Your assignment: Without any pictures, retype exactly the lines from the one with "Switch to 团队成员 tab" through the final line of the records.

::: Records

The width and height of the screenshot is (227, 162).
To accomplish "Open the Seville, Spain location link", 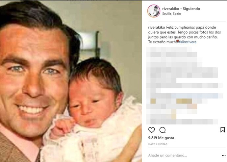I will pos(171,14).
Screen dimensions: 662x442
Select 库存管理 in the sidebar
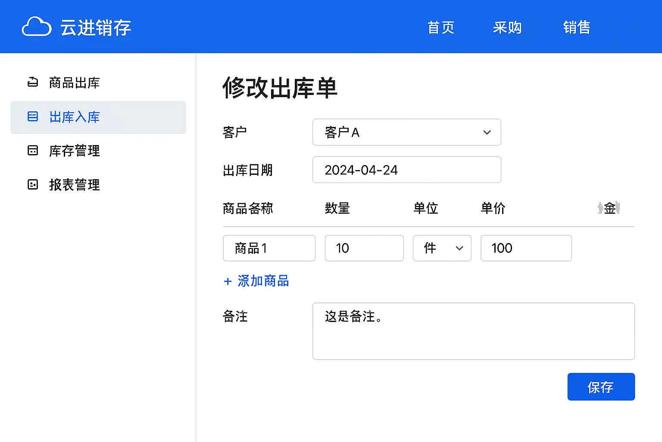[75, 151]
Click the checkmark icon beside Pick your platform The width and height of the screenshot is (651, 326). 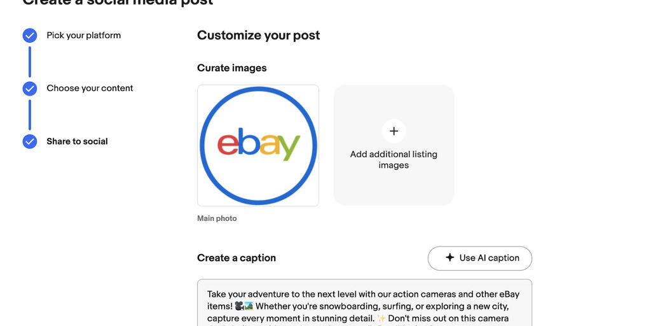[x=30, y=36]
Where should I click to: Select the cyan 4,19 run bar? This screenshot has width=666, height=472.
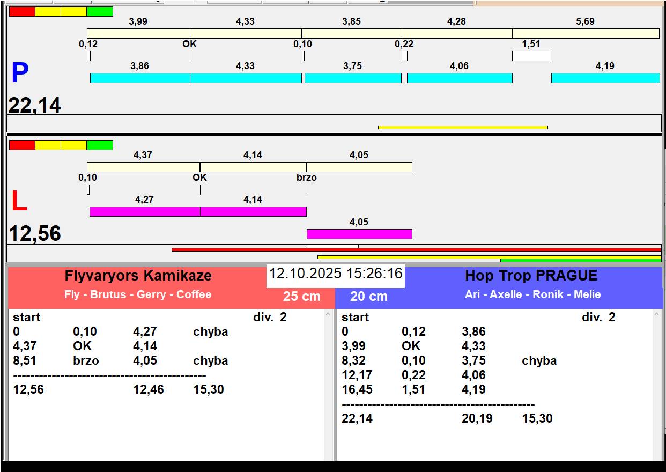605,78
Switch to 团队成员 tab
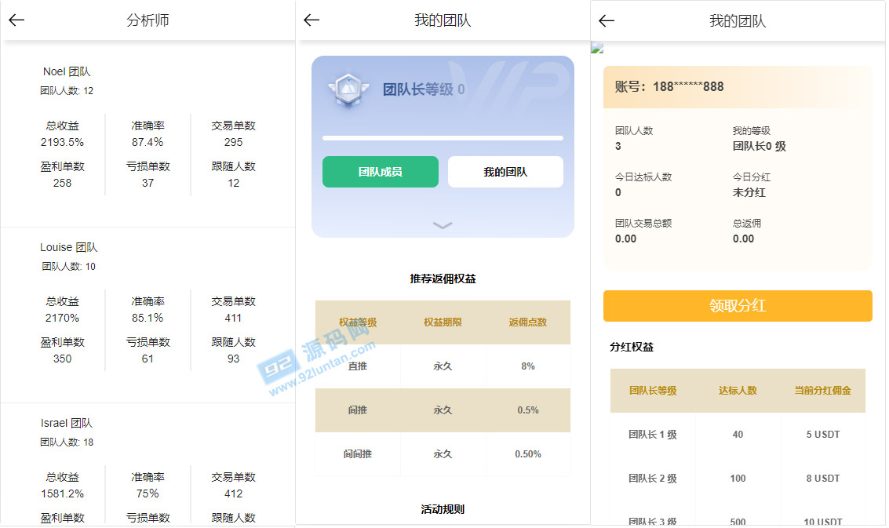The height and width of the screenshot is (528, 889). (x=380, y=172)
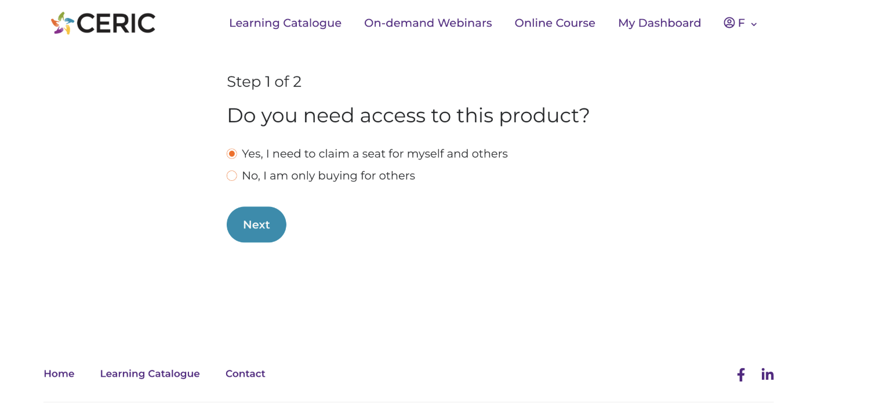The image size is (872, 418).
Task: Click the 'Yes, I need to claim a seat for myself and others' label text
Action: [375, 154]
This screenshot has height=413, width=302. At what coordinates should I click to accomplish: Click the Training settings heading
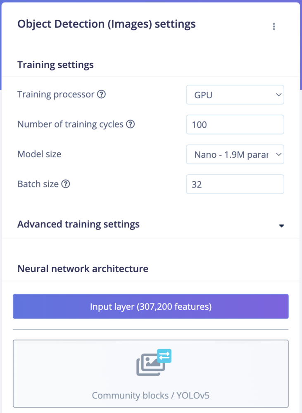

::::::

Worked solution:
Switch to 团队成员 tab
The height and width of the screenshot is (528, 889). (x=380, y=172)
The image size is (872, 418).
Task: Click the 'Yes, I need to claim a seat for myself and others' label text
Action: [375, 154]
This screenshot has height=413, width=302. At what coordinates should I click to accomplish: Click the Training settings heading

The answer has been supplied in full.